Page MenuHomeSoftware Heritage

Graph API: add a (node type) result filters
Closed, MigratedEdits Locked

Description

In various use cases we want to perform a graph traversal and only return some of the nodes encountered, instead of all nodes visited. That can be done downstream, but it's a waste of transferred data, that might be significant. We want to add a "result filter", that allows to do that filtering server side.

The expressivity of it is up for discussion. For sure we want a "node type" filter that applies to visits that return nodes one by one and allows to return instead only nodes of a given (set of) types.

Result filters for traversals that return data other than individual nodes are more complicated and need further discussion.
Ditto for filters that discriminate nodes based on properties other than node type (e.g., does it have a edge of a given type?).

Related Objects

Event Timeline

zack triaged this task as Normal priority.Jan 20 2021, 3:25 PM
zack created this task.

questions:

1/ So for the "filter that applies to visits that return nodes one by one" part, we are talking about: neighbors, walk, visit/nodes only?
2/ the filter is a query parameter I guess?

In T2981#63164, @Hakimb wrote:

questions:

1/ So for the "filter that applies to visits that return nodes one by one" part, we are talking about: neighbors, walk, visit/nodes only?

there's also /leaves

with "walk" you probably meant /randomwalk, which is indeed another one

2/ the filter is a query parameter I guess?

yes. Regarding naming, I propose something like "return_nodes=:node_types" (in theory "nodes" would be non ambiguous, because filtering during traversal is currently possible only filtering on edges, but that might change in the future, so better be explicit with "return" in the parameter name)

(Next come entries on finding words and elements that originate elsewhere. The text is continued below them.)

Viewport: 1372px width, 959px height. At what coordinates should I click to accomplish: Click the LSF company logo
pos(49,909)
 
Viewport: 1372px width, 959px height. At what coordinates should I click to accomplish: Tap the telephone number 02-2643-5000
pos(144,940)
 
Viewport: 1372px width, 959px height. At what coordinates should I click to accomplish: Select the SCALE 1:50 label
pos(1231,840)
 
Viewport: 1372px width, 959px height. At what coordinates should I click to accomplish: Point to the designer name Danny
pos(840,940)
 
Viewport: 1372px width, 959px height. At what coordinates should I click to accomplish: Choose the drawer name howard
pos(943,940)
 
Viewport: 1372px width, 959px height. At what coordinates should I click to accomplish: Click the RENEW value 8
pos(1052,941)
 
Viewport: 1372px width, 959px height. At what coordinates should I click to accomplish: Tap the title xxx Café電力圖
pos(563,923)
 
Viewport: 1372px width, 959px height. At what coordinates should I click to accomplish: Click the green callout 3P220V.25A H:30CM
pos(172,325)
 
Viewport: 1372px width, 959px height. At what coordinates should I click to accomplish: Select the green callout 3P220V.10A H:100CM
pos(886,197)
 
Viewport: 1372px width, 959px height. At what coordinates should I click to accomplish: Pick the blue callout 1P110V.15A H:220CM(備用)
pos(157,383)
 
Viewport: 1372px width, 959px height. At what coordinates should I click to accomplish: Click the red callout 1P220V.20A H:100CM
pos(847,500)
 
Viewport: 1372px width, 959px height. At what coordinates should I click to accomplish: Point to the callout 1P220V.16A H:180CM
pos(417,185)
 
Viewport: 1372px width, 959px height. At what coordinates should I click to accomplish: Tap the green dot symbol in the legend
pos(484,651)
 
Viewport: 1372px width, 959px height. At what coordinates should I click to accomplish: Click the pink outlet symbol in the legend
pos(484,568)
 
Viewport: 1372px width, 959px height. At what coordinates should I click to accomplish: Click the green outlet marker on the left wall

I just want to write something here that maybe isn't clear from the initial task description. This filtering must happen *after* the visit, not during. We can already change *how* the graph is visited using the edges parameter, the goal of this task is to filter the result post-visit.

seirl changed the task status from Open to Work in Progress.Jan 15 2022, 12:04 AM
seirl moved this task from Backlog to In progress on the Compressed graph service board.